* _TASK_
Please repeat exactly the lines from the one containing "The image size is (1036, 1156)." through the last line of the records below, leaving out any pictures.

* _PROVIDED DATA_
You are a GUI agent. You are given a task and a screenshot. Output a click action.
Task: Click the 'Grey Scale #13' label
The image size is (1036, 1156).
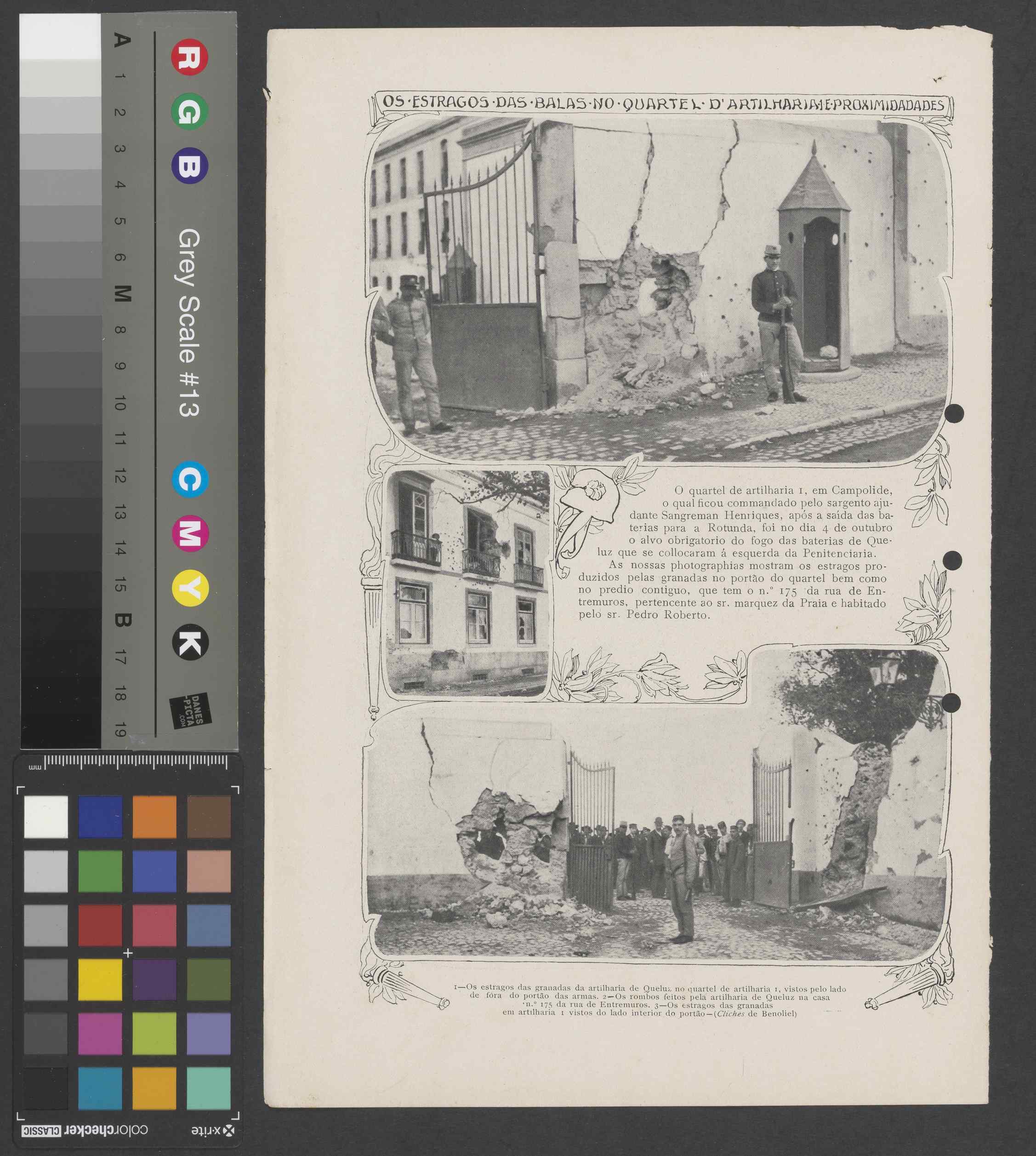pyautogui.click(x=189, y=323)
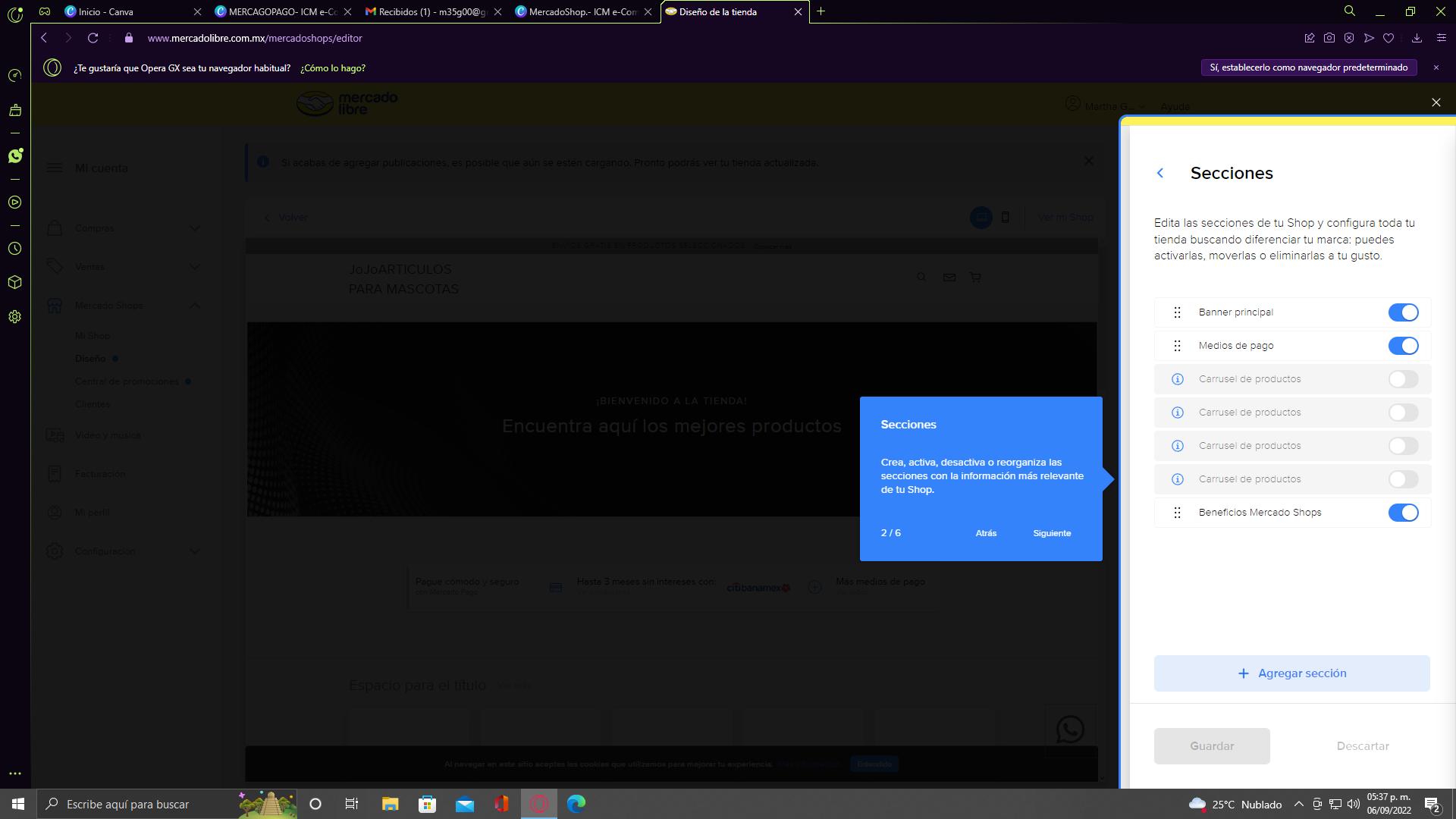1456x819 pixels.
Task: Click drag handle for Beneficios Mercado Shops
Action: coord(1177,513)

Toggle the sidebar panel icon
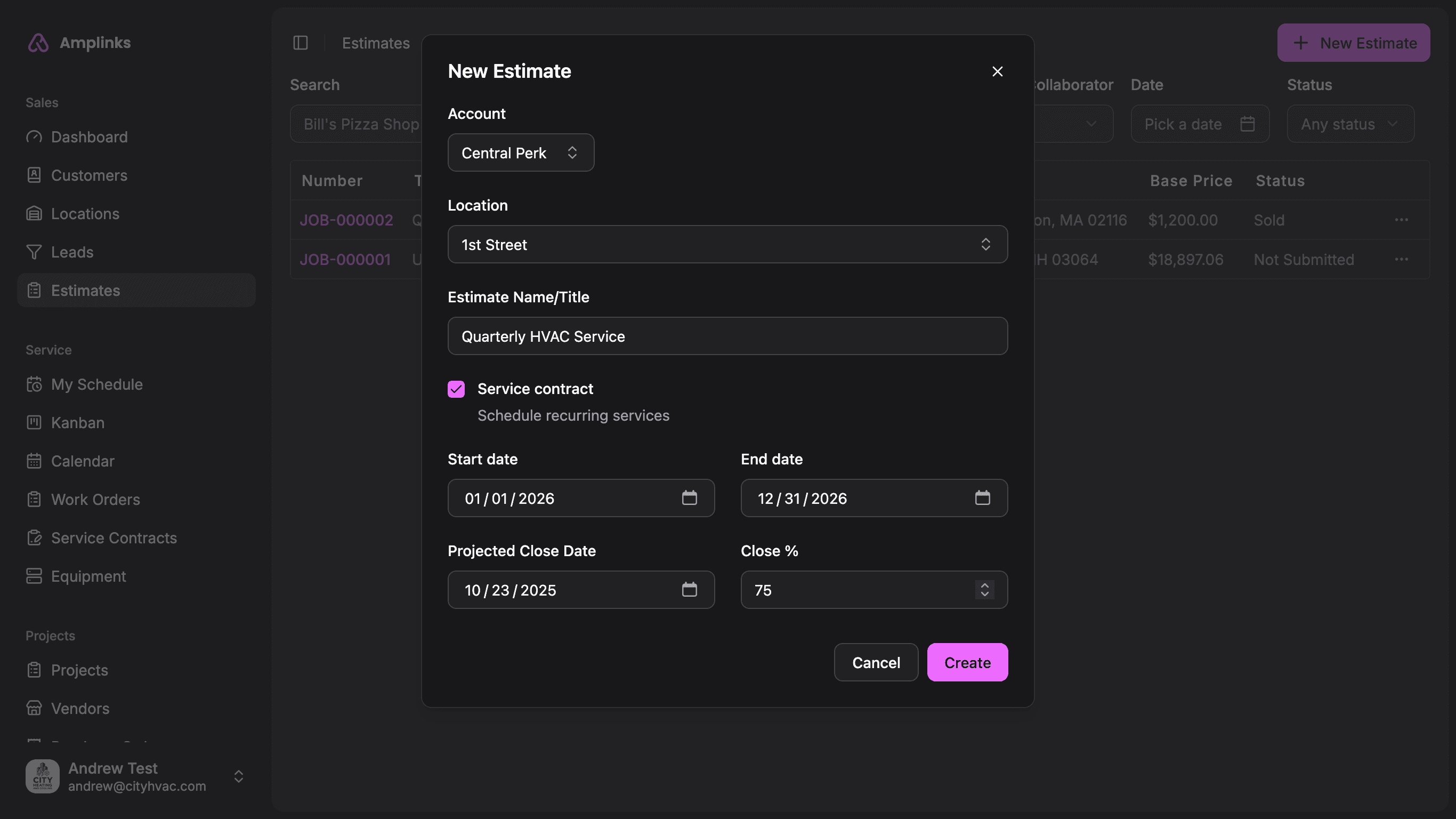[300, 43]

* _REPLY_
The image size is (1036, 1156).
pyautogui.click(x=189, y=323)
1456x819 pixels.
Task: Click drag handle for Beneficios Mercado Shops
Action: coord(1177,513)

Toggle the sidebar panel icon
[300, 43]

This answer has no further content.